The cross-sectional area of the venturi throat portion 53 is so controlled by axially displacing the performance-control rod 54 as to keep a flow rate of the incoming gas constant in the venturi throat portion 53 even when a quantity of the incoming gas varies, whereby it is possible to supply the air/fuel mixture gas having a constant mixing ratio to the combustion apparatus of the present invention.
In the above first embodiment of the air/fuel mixing unit shown in Fig. 3, a cooling water is supplied to the water jacket 57 to cool the venturi throat portion 53. Since the venturi throat portion 53 is adequately cooled in the above manner, the fuel discharge openings 56 and a front-end portion of the fuel feed pipe 14 connected thereto are also adequately cooled to prevent the fuel from being thermally decomposed in the fuel discharge openings 56. When the fuel is thermally decomposed to produce carbon particles, the fuel discharge openings 56 are clogged with the thus produced carbon particles. Consequently, it is possible to prevent the fuel discharge openings 56 from being clogged with the carbon particles by adequately cooling the venturi throat portion 53.
Fig. 4 shows a second embodiment of the air/fuel mixing unit employed in the combustion apparatus of the present invention, which second embodiment represents a constant-performance type air/fuel mixing unit. As shown in Fig. 4, the fuel discharge nozzle 56 is so disposed in the throat portion 53 of the venturi tube 50a as to be oriented toward a downstream side of the venturi tube 50a. The fuel discharge nozzle 56 is formed in a front-end portion of the fuel feed pipe 14 around which is placed the water jacket 57 to which are connected the cooling-water inlet pipe 58 and the cooling-water outlet pipe 59.
In this second embodiment of the air/fuel mixing unit shown in Fig. 4, a cooling water is supplied to the water jacket 57 to adequately cool both the fuel discharge nozzle 56 and the fuel feed pipe 14 so that the fuel is prevented from being thermally decomposed and from producing the carbon particles in the fuel discharge nozzle 56 and the fuel feed pipe 14, whereby these components 56, 14 are prevented from being clogged with the resultant carbon particles.
Incidentally, in the first embodiment of the air/fuel mixing unit shown in Fig. 3, it is also possible to control the performance-control rod 54 automatically according to a quantity of the preheated incoming gas or air.
In Figs. 3 and 4, the reference numeral 61 denotes a heat-insulating material.
In the above air/fuel mixing unit shown in Figs. 3 and 4, preferably, the venturi throat portion 53 is made of a suitable heat-resisting alloy such as Inconel alloys and Hastelloy alloys, while each of the inlet reducer portion 51, outlet diffuser portion 52 and other inner components of the venturi tube 50 is made of a suitable ceramic material such as silicon carbide, zirconia, cordierite and the like.

Claims

Combustion apparatus comprising
(a) a sleeve-like casing (31), having a circular cross section and surrounded by a heat-insulating material (41);

(b) a cylindrical combustion-gas passage member (32) provided with a plurality of combustion-gas passages adjacent each other for providing a plurality of honeycomb-like passage wall surfaces so as to assume a honeycomb-like cross section as a whole, through which a combustion gas flows axially, said cylindrical combustion-gas passage member being rotatably mounted in said sleeve-like casing so as to be rotated on a supporting shaft (31a) which is mounted in said sleeve-like casing (31), an axis of said supporting shaft being aligned with an axis of said sleeve-like casing, a driving unit (40) being connected to said supporting shaft (31a).

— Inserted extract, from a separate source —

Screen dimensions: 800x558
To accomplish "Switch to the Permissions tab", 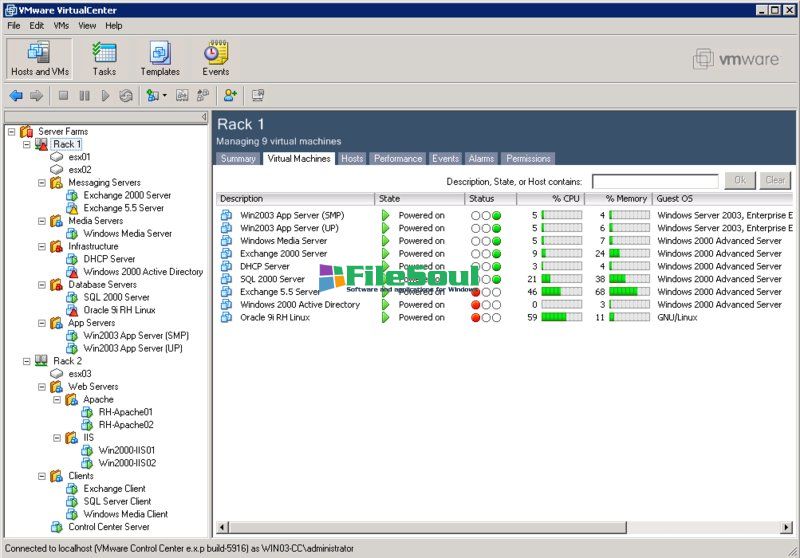I will [x=528, y=159].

(c) a mixture-gas inlet means (35) provided with a mixture gas inlet port opened to said cylindrical combustion-gas passage member (32);

(d) an auxiliary incoming means (36) provided with a pilot burner (12), said auxiliary incoming means being provided with an auxiliary incoming port of said mixture gas, which opens into said combustion-gas passage member (32);

(e) combustion-gas outlet means being provided with a combustion-gas outlet port which opens into one side of said combustion-gas passage member,
characterized by

(f) a pair of chambers (34a,34b), one of which (34a) serves as an inlet and outlet chamber of an oxygen-containing gas/fuel mixture gas, the other one (34b) serves as an inlet and an outlet chamber of said combustion gas, said pair of chambers (34a,34b) being formed in one axial end portion of said sleeve-like casing (31) adjacent to each other on opposite sides of a diametrical partition wall (33) being integrally formed with said sleeve-like casing (31), the mixture gas inlet port opening into one side portion of the inlet chamber (34a) the auxiliary incoming port opening into the inlet chamber (34a) spaced apart from said mixture gas inlet port and at right angles to it, a combustion-gas outlet port (37) opening into one side portion of the outlet chamber (34b) of the combustion-gas.

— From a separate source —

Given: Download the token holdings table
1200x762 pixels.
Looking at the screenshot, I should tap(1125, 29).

(g) a combustion-gas chamber (38) formed in the axial end portion of the sleeve-like casing (31) opposite to the combustion gas inlet (34a) and outlet chamber (34b) respectively.
The combustion apparatus as set forth in claim 1, characterized in that said combustion apparatus further comprises an oxygen-containing gas/fuel mixing unit which is provided with:
a venturi tube (50), provided with a venturi throat (53) portion and surrounded by a heat-insulating material (61);
a fuel feed pipe having its fuel discharge nozzle (56) opened into said venturi throat portion of said venturi pipe, said fuel discharge nozzle being provided in a front-end portion of said fuel feed pipe; and
a cooling unit (57,58,59) for cooling suitable portion of said fuel discharge nozzle and said fuel feed pipe communicating with said fuel discharge nozzle.
The combustion apparatus as set forth in claim 1 or 2, characterized in that said honeycomb-like passage wall surfaces of said cylindrical combustion-gas passage member (32) are coated with catalysts to attain a catalytic combustion of said mixture gas.
The combustion apparatus as set forth in claim 3, characterized in that said catalysts comprises platinum or palladium.
The combustion apparatus as set forth in one of claims 1 to 4, characterized in that each of said incoming passage means (31) and said outgoing means (31) is made of at least one of ceramic materials selected from the group consisting of silicon carbide, zirconia and cordierite.
The combustion apparatus as set forth in one of claims 1 to 5, characterized in that said honeycomb passage member (32) is made of at least one of ceramic materials selected from the group consisting of silicon carbide, zirconia and cordierite.
The combustion apparatus as set forth in one of claims 1 to 6, characterized in that said venturi tube (50) is made of at least one of ceramic materials selected from the group consisting of silicon carbide, zirconia and cordierite.
The combustion apparatus as set forth in one of claims 1 to 7, characterized in that each of said sleeve-like casing (31) and said cylindrical combustion-gas passage member (32) is made of at least one of ceramic materials selected from the group consisting of silicon carbide, zirconia and cordierite.
The combustion apparatus as set forth in one of claims 2 to 8, characterized in that said venturi tube (50) is made of at least one of ceramic materials selected from the group consisting of silicon carbide, zirconia and cordierite.